I was in my early 30’s.
Fewer shits were given to just about everything and anything.
For better or for worse, I now know more and can’t ignore reality.
In 2010, I still had a pretty monogamous relationship with Marlboro Lights 100. I maintained a lovely year-round glow thanks to the super blast of tanning beds and I am not even sure I knew what fiber was.
My hair was close to its original color and due to the ongoing consumption of smokes, I was able to keep my ass in somewhat check.
Fast forward to today.
I’m researching ways to increase fiber in my diet so that I can increase my protein consumption and not have stomach issues. I care more about fiber than I care about going out for happy hours. Oh, that’s right, we can’t really do that these days.
My relationship with Philip Morris has been on mostly ice for years.
Despite the pale white glow of my legs, I can’t bring myself to go tanning. EVEN THOUGH I WANT TO. BIGLY.
Life just changes. Focus changes. You watch people start to struggle with things and you start quietly adjusting.
For me? I need to drop some lbs to help get my whoremoans under control. (Spelling 200% intentional.) Estrogen holds fat. Excess estrogen is a pain in the ass and literally could cause big issues. In order for me to lose weight, there is an actual trained medical professional working to help me figure out how to eat/lose weight without making my stomach sad.
Smoking is bad for my lungs and skin. This isn’t opinion, it’s just pure fact. My morning skincare routine involves 7 different products. It seems stupid to undo some seriously good work on my skin by picking back up one of my favorite bad habits.
Tanning? God, this is the hardest. I can give up Doritos, Fritos and late-night scooby snacks. I’ve already broken up with smoking. If I were to be completely honest, I would admit that I love the way I feel when I get out of a tanning bed.
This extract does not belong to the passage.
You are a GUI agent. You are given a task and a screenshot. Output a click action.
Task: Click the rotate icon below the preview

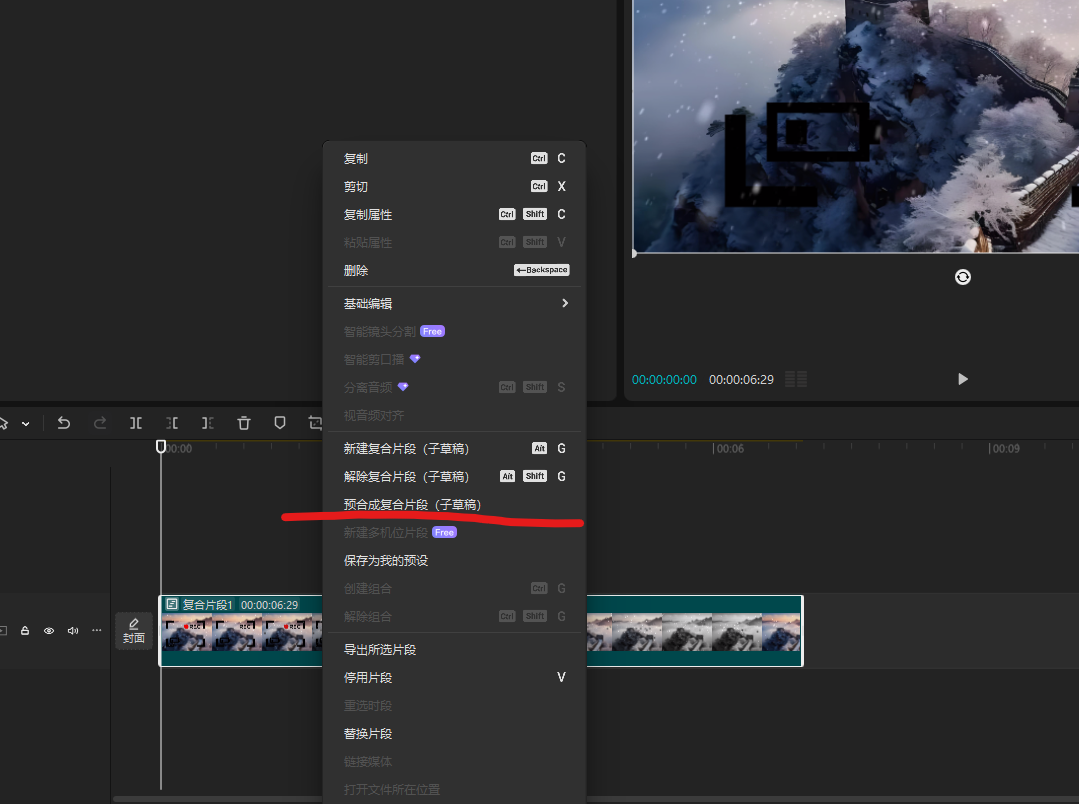962,277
Energized. Fueled with well, possible skin cancer.
I’m not planning on going to the tanning bed, but I do miss some color on my body. I don’t want to end up one of those cautionary GIF’s about the dangers of UV exposure.
Most of the fun stuff in life leads back to cancer and I’m just sick of it. I’m sick of people getting the raw end of the cancer deal. Too many people I know have fought the cancer battle. Many cancer patients have won the battle, but the number of funerals I’ve attended has increased over the years.
I’ve lost count of the many people I know have actually fought and won the battle. I know how many have lost and it just bums me out.
2010 Kate was a big selfish asshole. She thought she was immortal. Without limits. Without cares. Treated my body like a legit rusty carnie ride.
Now, out of respect for myself, and others that I give a shit about, I reign it in.
Getting older and I guess wiser is not as fun as I thought it was going to be.